:: TASK GOAL ::
For the entries below, print exactly the lines between the line holding "All Products (72, 488)" and the line holding "Amba Bhadang (rice", inclusive, and nothing else.

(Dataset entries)
—————
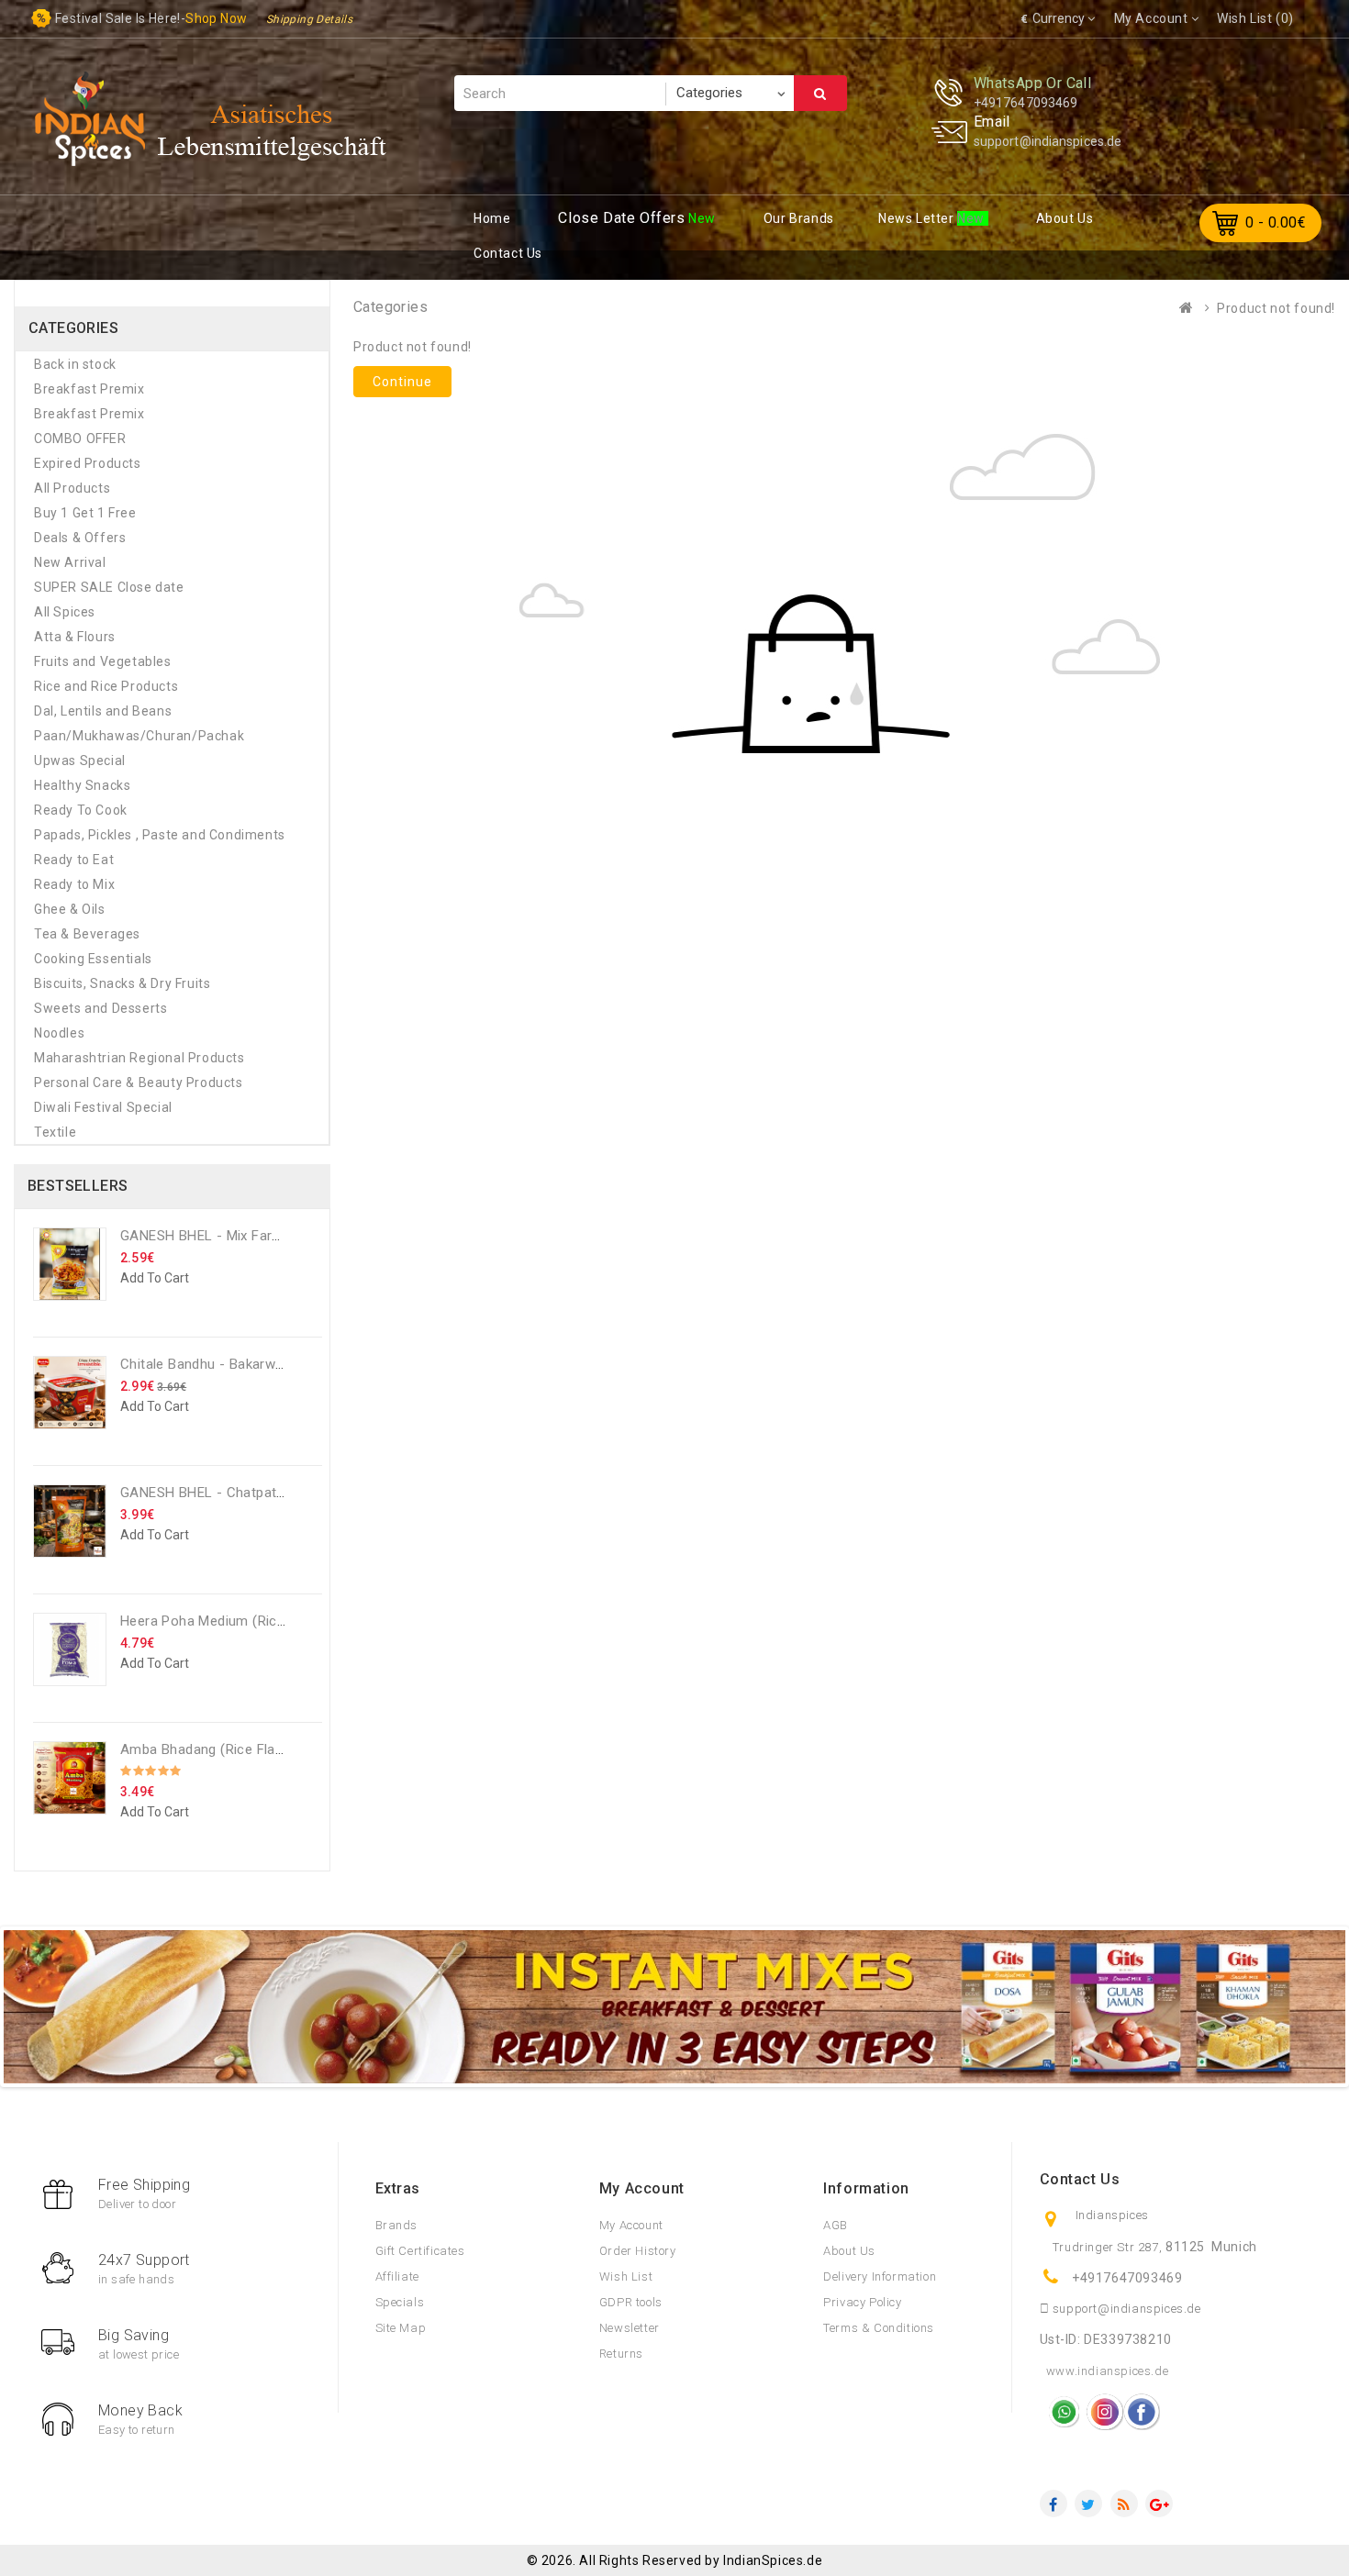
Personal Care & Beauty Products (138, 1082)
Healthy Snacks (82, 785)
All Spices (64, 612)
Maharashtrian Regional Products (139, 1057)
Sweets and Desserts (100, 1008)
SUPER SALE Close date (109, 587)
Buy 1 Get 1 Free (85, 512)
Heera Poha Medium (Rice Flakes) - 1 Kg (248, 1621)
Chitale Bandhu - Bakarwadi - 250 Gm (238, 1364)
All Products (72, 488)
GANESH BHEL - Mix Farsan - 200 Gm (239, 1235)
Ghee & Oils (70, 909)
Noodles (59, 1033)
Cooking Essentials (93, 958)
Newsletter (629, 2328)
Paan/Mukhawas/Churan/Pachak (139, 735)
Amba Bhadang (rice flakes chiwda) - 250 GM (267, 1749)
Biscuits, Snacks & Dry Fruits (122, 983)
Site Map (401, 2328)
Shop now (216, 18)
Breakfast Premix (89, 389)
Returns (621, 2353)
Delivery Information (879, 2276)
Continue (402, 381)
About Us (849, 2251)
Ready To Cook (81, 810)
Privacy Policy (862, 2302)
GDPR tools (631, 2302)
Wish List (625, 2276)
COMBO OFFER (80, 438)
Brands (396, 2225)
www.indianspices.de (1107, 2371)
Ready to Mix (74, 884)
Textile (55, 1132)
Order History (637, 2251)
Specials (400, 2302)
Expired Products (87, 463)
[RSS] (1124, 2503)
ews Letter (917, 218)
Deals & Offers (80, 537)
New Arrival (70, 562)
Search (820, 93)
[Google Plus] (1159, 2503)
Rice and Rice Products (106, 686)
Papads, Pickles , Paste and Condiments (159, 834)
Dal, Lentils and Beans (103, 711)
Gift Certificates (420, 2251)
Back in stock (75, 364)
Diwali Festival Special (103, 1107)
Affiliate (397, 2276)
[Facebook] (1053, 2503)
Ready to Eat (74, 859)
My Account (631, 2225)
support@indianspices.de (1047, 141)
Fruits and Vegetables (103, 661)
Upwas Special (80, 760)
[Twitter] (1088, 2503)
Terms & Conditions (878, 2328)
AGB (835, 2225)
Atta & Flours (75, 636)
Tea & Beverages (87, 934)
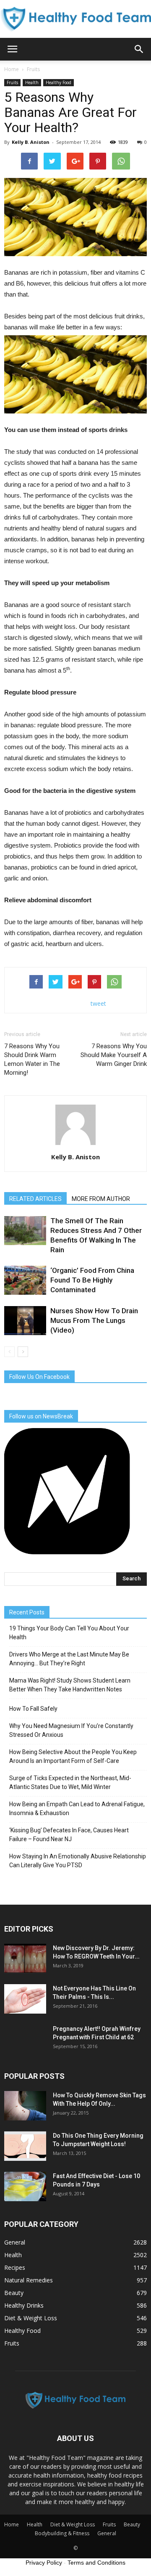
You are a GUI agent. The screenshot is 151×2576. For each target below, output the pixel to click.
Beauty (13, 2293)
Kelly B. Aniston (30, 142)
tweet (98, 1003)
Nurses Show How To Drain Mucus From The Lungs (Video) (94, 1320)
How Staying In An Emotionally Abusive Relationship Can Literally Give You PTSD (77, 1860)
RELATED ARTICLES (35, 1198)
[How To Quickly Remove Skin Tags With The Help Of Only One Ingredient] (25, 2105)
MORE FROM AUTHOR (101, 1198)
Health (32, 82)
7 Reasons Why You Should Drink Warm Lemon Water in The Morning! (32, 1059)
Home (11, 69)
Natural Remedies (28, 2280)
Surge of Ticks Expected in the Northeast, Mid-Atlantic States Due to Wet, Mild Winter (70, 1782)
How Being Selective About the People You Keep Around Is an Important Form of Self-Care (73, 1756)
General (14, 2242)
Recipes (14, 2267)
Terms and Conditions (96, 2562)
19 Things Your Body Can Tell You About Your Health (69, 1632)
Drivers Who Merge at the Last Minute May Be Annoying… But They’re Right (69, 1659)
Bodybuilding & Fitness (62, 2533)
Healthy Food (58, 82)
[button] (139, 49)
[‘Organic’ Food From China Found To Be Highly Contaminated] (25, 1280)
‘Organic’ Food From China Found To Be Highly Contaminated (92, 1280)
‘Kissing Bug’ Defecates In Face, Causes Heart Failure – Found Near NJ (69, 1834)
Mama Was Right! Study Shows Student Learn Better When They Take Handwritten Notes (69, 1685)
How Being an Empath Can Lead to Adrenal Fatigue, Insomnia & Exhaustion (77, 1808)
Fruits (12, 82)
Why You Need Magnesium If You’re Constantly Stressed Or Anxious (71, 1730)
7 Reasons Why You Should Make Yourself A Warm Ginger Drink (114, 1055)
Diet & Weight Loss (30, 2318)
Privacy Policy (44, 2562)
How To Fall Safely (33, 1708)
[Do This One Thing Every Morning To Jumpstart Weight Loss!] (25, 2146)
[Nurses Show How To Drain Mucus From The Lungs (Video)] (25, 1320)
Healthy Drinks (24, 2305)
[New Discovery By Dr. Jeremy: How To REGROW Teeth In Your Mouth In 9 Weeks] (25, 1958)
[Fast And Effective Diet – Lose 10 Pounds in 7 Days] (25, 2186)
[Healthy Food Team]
—————
:: EXERCISE ANSWER ::
All Products (72, 488)
GANESH BHEL - Mix Farsan - 200 Gm (239, 1235)
Ghee & Oils (70, 909)
Noodles (59, 1033)
Cooking Essentials (93, 958)
Newsletter (629, 2328)
Paan/Mukhawas/Churan/Pachak (139, 735)
Amba Bhadang (rice flakes chiwda) - 250 GM (267, 1749)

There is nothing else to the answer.